A gifted down payment can’t come from just anywhere. The donor of a gift used for a down payment on a home must be a blood relative, and not a party who might be interested in closing the transaction. In some cases you can also receive a gifted down payment from a spouse or fiance (or fiancee), but don’t count on getting a loan from a family friend and still getting approved. Lenders will look to verify the relationship and also to confirm that the funds are indeed a gift, and not a loan.

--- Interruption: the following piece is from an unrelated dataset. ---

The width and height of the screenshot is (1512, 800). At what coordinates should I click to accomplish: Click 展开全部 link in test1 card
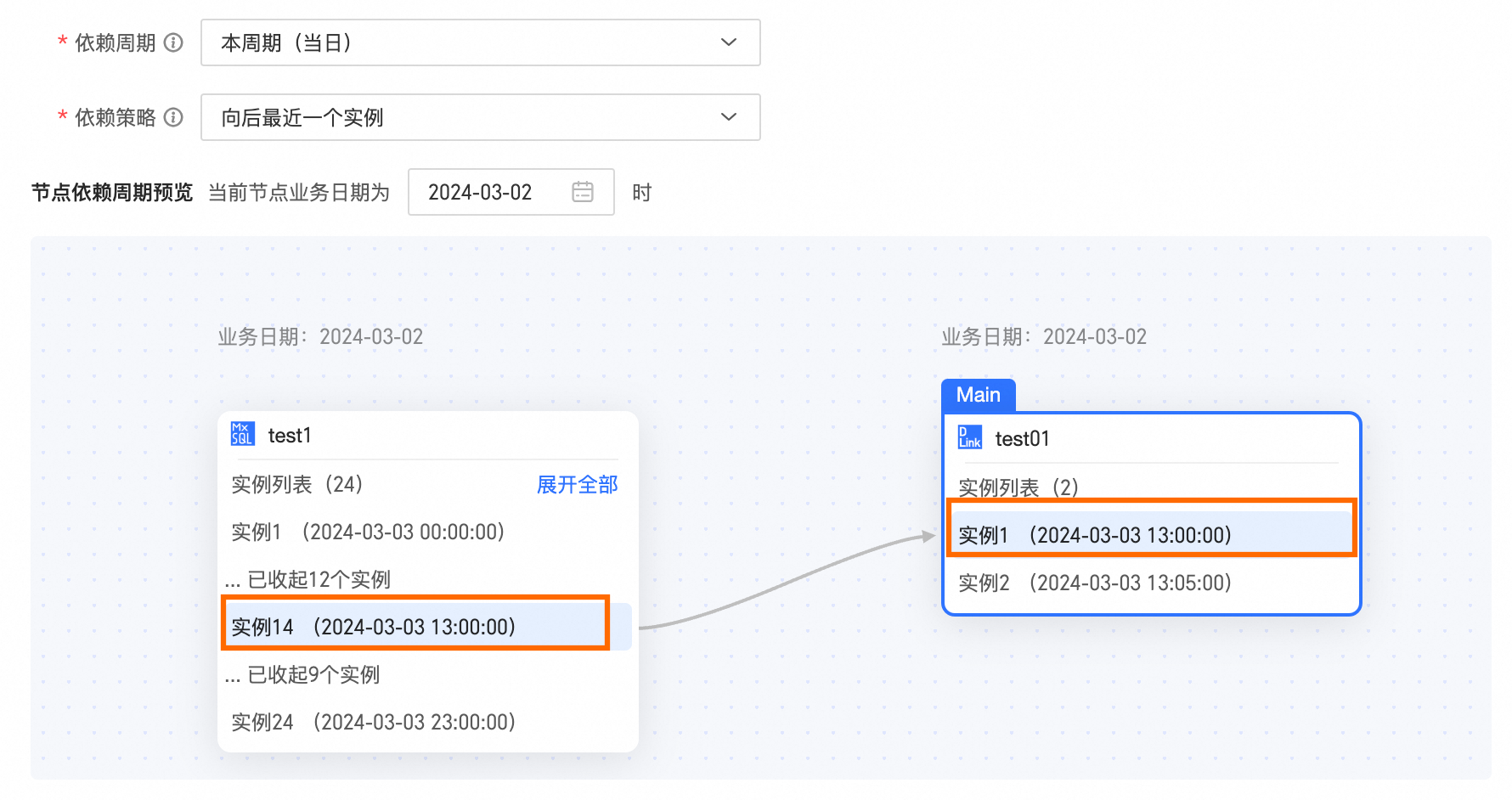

If your down payment was a gift, you will have more paperwork than other applicants. A lender will require a letter from the donor before it can finalize and approve your loan. Gift funds require a letter from the donor of the funds stating name of the donor, the amount, and the date. The letter should also contain a statement confirming that the funds do not require repayment. The letter can be sent directly from your family member to your lender, or given to you to give to your lender.
Proving the Source
Once the lender receives proof that the down payment was indeed a gift, you’ll also need to prove that the donor gave you the funds. If you’re applying for a conventional mortgage, you’ll need to provide your bank statement showing the funds in your account. The donor will need to supply the canceled check, according to Weaver. If you applied for a Federal Housing Administration loan, both you and the donor will need to supply copies of your bank statements showing the transaction. If the donor didn’t write a paper check, don’t fret. For FHA loans, bank statements are required from both parties showing incoming and outgoing funds. For conventional loans, the borrower’s bank statement and the wire transfer confirmation page from the donor are needed.
Letting the Money Age
Some home buyers choose to ask for the gifted down payment early and wait to apply for a mortgage, letting the money “age” in their account. While this will work in theory, as most lenders go back only 60 days when looking into your bank statements, there really is no reason to do so. Borrowers should keep in mind that gifts are permissible and create no material difference when applying and obtaining mortgage financing.